◆ Stored data entries
---+---

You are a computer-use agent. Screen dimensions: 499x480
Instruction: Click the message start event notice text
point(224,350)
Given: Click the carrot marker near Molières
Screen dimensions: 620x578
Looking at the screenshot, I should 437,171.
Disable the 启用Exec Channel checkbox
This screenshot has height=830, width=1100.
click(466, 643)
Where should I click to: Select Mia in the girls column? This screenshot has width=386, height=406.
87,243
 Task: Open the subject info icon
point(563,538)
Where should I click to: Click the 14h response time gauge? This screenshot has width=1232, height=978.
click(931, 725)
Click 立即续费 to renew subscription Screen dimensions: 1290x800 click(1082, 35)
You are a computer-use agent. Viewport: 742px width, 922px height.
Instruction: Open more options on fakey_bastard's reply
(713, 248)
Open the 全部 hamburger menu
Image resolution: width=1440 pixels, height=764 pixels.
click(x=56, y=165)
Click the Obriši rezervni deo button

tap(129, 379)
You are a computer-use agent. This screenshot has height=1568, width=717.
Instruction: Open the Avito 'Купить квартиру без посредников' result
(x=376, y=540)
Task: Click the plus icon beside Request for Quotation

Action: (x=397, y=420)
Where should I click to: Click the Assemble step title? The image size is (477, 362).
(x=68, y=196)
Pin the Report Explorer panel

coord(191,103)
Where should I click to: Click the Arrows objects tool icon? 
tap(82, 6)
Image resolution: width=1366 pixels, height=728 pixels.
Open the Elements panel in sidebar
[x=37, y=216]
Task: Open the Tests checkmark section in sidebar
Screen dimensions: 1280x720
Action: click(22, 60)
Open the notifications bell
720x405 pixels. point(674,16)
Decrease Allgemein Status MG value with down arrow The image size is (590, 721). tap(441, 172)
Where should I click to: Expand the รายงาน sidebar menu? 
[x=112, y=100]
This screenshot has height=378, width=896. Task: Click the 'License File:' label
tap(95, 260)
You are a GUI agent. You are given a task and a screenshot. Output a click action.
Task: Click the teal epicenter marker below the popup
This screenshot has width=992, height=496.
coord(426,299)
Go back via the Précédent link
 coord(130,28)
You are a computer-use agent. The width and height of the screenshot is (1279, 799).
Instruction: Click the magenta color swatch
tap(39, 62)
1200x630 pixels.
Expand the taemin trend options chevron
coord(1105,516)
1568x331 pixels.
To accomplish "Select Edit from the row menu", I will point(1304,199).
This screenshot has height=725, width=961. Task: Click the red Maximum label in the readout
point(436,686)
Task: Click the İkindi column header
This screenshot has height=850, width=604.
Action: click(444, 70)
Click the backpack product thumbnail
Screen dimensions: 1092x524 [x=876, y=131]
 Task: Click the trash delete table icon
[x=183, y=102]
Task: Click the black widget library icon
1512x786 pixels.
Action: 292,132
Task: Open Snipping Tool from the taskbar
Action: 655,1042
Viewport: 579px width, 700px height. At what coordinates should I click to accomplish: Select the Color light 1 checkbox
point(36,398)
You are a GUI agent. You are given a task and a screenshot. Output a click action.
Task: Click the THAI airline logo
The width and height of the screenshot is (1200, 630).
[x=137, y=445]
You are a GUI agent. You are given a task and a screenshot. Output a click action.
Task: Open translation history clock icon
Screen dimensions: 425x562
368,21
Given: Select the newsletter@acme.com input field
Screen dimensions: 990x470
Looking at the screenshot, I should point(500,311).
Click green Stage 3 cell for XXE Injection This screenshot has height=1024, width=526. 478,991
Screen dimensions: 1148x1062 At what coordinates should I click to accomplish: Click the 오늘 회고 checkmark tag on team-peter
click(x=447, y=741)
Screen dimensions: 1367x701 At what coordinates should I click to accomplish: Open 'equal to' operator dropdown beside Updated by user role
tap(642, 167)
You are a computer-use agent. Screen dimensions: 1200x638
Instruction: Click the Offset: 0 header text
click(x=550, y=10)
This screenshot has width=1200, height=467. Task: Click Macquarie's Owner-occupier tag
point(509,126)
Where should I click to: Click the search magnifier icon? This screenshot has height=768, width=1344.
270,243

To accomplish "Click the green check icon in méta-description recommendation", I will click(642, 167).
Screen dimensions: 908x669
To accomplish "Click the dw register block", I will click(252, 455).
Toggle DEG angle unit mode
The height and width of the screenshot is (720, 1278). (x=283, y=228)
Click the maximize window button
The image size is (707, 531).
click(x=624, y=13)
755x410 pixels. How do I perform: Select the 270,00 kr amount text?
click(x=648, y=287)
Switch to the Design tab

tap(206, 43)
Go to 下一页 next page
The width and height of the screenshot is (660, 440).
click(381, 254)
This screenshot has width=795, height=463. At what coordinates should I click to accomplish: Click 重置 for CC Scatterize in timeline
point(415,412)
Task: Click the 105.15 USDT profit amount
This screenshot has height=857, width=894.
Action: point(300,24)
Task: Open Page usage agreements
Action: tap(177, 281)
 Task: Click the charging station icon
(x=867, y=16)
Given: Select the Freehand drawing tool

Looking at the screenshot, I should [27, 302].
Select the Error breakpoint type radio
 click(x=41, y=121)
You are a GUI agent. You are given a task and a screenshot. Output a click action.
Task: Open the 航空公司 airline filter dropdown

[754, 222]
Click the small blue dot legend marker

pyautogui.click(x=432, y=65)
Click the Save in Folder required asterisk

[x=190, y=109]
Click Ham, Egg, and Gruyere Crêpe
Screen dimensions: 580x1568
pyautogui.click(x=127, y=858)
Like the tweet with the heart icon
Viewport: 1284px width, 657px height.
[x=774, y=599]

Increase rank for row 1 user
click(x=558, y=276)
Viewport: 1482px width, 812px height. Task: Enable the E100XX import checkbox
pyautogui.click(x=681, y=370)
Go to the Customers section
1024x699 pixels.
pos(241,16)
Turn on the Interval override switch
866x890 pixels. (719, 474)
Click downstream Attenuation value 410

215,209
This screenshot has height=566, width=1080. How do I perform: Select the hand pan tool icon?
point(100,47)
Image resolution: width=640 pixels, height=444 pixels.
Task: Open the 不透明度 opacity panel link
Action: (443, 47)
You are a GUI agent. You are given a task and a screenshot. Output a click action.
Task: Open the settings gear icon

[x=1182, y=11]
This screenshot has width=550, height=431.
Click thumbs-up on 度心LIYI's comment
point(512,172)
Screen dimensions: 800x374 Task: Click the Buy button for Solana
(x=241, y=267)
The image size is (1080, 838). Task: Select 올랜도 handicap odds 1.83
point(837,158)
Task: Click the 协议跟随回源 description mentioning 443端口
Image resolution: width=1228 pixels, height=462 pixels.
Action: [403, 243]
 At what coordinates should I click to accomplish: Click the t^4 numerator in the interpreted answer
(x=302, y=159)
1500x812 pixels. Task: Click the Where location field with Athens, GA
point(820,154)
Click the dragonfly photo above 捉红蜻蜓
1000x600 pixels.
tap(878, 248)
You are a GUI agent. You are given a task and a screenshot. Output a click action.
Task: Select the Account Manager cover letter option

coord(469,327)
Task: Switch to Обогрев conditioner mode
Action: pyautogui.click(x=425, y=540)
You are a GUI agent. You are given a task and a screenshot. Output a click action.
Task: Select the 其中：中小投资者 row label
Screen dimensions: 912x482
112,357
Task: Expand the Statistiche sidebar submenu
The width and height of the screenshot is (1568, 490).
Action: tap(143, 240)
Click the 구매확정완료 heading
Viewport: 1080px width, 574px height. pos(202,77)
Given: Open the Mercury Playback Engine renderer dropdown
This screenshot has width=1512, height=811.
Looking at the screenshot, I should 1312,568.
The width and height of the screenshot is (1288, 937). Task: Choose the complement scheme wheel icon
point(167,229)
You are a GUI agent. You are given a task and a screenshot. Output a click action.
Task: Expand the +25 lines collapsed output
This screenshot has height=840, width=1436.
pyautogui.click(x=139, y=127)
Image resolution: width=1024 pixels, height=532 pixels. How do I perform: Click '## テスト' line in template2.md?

---+---

◆ WHAT THIS TASK INVOLVES
Nothing should appear in the output except the lines from the one with "This screenshot has width=1512, height=811." through the end of the records above, copied exactly.

◆ RESPONSE AREA
This screenshot has width=1512, height=811.
Looking at the screenshot, I should 1312,568.
The width and height of the screenshot is (1288, 937). Task: Choose the complement scheme wheel icon
point(167,229)
You are a GUI agent. You are given a task and a screenshot. Output a click action.
Task: Expand the +25 lines collapsed output
This screenshot has height=840, width=1436.
pyautogui.click(x=139, y=127)
Image resolution: width=1024 pixels, height=532 pixels. How do I perform: Click '## テスト' line in template2.md?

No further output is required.